* DOCUMENT EXTRACT:
────────────────────

Letter M

232. Ma‘ān, aṭ-Ṭōr |  معان، الطور

Ma‘ān Governorate

Maqām / Weli Shēkh ‘Abd Allāh.

JADIS no. none

MEGA no. none

Coordinates: 30°12'30.0"N 35°44'20.0"E

30.208333, 35.738889

 

 

Plan: The tomb of the Shēkh was located with those of other members of his family in a rectangular building covered with a flat roof carried by transversal arches. One door at one of the short sides of the maqām.

Measurements: The new enclosure wall out of concrete blocks coincides exactly in orientation and dimension

with the exterior walls of the demolished maqām (oral information AKh).

Exterior: unknown.

Interior: unknown.

Building Materials: sun dried mud-brick combined with semi-dressed fieldstones for the arches; traditional roof of pealed wooden beams, cane mats and hay-mud layer on top.

Construction details: The rectangular room was divided by two (or three?) transversal arches which carried a flat roof in traditional wood, cane mats and mud construction (figs. 232.3-4). The interior walls had been covered by a whitewashed mud plaster.

Preservation: The old mud-brick building has been demolished in the earlier 2000s. Today the tomb is without access surrounded by a new enclosure wall with two marked humble burials of members of his family (fig.232.2). Miettunen (2013) explains this by the loss of the Shēkh’s importance in local veneration.

────────────────────

* SOURCE INFORMATION:
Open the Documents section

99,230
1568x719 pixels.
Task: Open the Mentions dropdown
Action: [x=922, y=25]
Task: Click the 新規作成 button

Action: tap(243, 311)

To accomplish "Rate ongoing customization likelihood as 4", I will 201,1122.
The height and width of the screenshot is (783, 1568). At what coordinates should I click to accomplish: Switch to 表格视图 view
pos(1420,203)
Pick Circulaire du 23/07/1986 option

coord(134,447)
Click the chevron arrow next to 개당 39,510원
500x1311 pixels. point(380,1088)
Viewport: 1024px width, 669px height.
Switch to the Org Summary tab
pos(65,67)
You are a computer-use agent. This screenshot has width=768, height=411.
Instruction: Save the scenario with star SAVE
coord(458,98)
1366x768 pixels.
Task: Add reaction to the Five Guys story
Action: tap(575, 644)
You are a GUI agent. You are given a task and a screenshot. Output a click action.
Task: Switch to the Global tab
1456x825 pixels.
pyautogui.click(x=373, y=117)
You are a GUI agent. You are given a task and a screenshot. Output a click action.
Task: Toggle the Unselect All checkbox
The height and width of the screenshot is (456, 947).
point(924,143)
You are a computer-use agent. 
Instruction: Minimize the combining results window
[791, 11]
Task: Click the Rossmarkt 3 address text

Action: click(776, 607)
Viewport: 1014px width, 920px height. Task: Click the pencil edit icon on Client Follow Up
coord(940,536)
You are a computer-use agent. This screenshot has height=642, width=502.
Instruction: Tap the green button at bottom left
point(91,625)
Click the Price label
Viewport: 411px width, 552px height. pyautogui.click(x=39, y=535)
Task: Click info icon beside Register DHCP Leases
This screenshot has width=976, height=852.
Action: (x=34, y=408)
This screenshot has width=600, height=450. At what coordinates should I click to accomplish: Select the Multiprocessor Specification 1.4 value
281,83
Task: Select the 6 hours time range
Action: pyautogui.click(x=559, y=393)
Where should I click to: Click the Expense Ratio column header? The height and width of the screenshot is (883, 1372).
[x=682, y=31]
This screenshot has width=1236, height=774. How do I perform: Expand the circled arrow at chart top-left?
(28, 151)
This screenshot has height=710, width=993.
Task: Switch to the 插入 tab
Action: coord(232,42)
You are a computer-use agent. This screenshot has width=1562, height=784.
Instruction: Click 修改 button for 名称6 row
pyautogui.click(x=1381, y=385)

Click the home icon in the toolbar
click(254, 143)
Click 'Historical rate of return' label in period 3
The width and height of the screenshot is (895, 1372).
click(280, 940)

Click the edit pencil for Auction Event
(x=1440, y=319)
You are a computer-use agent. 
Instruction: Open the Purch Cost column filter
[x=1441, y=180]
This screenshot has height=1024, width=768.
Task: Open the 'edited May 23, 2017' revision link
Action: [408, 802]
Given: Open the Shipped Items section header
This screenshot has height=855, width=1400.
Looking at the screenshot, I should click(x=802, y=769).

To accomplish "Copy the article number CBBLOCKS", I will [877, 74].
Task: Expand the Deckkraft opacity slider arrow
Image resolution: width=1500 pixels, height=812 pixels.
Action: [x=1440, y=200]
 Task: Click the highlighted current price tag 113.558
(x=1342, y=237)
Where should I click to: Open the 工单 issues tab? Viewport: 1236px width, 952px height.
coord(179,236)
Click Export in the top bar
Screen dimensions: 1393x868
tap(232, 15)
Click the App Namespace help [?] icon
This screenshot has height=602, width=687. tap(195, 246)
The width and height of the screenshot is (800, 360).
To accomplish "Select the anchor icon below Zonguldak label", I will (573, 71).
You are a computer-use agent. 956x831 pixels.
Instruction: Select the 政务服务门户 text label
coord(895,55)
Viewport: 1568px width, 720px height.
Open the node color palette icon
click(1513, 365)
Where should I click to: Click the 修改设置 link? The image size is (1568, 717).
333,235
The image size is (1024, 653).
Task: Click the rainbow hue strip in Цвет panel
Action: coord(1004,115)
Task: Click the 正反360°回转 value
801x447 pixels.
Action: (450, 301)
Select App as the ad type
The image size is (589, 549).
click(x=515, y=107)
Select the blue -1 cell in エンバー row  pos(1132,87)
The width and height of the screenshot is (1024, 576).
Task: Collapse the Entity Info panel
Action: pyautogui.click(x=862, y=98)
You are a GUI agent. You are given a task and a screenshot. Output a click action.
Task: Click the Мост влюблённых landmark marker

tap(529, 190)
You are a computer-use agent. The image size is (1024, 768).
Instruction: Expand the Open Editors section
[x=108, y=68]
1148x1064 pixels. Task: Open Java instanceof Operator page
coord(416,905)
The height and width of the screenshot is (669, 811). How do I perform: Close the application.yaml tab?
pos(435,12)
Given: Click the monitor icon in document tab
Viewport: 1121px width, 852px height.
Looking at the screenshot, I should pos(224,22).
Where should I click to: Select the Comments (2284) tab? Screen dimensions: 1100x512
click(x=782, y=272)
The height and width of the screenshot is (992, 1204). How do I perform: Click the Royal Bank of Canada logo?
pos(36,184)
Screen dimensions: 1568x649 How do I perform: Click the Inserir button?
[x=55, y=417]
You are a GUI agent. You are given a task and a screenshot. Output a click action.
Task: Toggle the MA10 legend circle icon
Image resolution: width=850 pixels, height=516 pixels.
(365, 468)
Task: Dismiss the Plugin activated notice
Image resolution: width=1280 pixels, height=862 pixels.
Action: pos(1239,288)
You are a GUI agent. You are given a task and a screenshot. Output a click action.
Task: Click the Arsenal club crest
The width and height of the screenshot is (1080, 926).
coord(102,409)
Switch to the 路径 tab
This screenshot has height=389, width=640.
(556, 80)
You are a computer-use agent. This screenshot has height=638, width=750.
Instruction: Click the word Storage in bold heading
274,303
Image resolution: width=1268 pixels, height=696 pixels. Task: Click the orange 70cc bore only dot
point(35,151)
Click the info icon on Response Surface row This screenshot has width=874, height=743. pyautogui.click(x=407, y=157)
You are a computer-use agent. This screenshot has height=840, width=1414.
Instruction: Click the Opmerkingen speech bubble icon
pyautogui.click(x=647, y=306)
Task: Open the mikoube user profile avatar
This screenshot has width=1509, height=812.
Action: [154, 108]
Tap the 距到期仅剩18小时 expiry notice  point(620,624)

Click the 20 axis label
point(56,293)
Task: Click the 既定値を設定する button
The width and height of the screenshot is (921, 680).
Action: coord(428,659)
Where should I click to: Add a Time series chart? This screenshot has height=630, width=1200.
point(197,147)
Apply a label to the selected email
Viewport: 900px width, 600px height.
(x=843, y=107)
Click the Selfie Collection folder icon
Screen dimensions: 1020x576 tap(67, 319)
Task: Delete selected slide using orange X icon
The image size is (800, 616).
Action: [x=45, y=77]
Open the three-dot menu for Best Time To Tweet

────────────────────

* REQUIRED ACTIONS:
[1] In the shrine entry, rewrite the paragraph beginning "Preservation: The old mud-brick building" as a short bulleted list that keeps its main facts.
[2] List every material named on the "Building Materials:" line of the shrine entry.
[3] Extend the shrine entry by writing what comes after its final sentence.

* SOLVED TASKS:
[1]
- The old mud-brick building was demolished in the earlier 2000s.
- The tomb now has no access and is surrounded by a new enclosure wall.
- Inside the wall are two marked humble burials of members of his family (fig. 232.2).
- Miettunen (2013) attributes this to the Shēkh's loss of importance in local veneration.

[2]
- Sun dried mud-brick
- Semi-dressed fieldstones
- Pealed wooden beams
- Cane mats
- Hay-mud layer

[3]
Inscription(s): At the head end of the Shēkh’s tomb is an inscribed stone, the top of which is broken away and lost. According to I. Lindtstedt (in Miettunen 2013, 107 note 404) the inscription reads:

 

Translation (according Lindtstedt, loc. cit.): “... buried in the year he executed / which (?) ǀ the buildings of castles and water pools ǀ on the pilgrimage road from Ḥarrān / Ḥawrān (or some other toponym) ǀ...[God guides] who he wills (or a similar phase) ǀ The year [1]262.” Date: H 1262 = AD 1845. (Lindtstedt's reading of the year seems doubtful, since the construction of the Qal‘ā was H 971 = 1563 AD)

Traveler Reports: “....A Ma‘ân, le cheikh ‘Abdallah jouit d’un culte incontesté. Ce personnage monta du désert et vint s’installer dans la ville. Il fit bien sans se remarquer. A sa mort, un de ss parents déclara qu‘il était au rang des wélys, par conséquent il pouvait guérir les maladies de quiconque s’adrésserair à lui et honererait son tombeau.‘ Un pauvre hère’ ma raconta mon interlocuteur, ‘ne pouvait se soulager; il était sur le point de mourir au milieu d’atroces souffrances; il se traina au tombeau d’‘Abdallah, se coucha auprès du wély, fit une prière. Quand il se leva, it était guéri.’ (Jaussen 1908).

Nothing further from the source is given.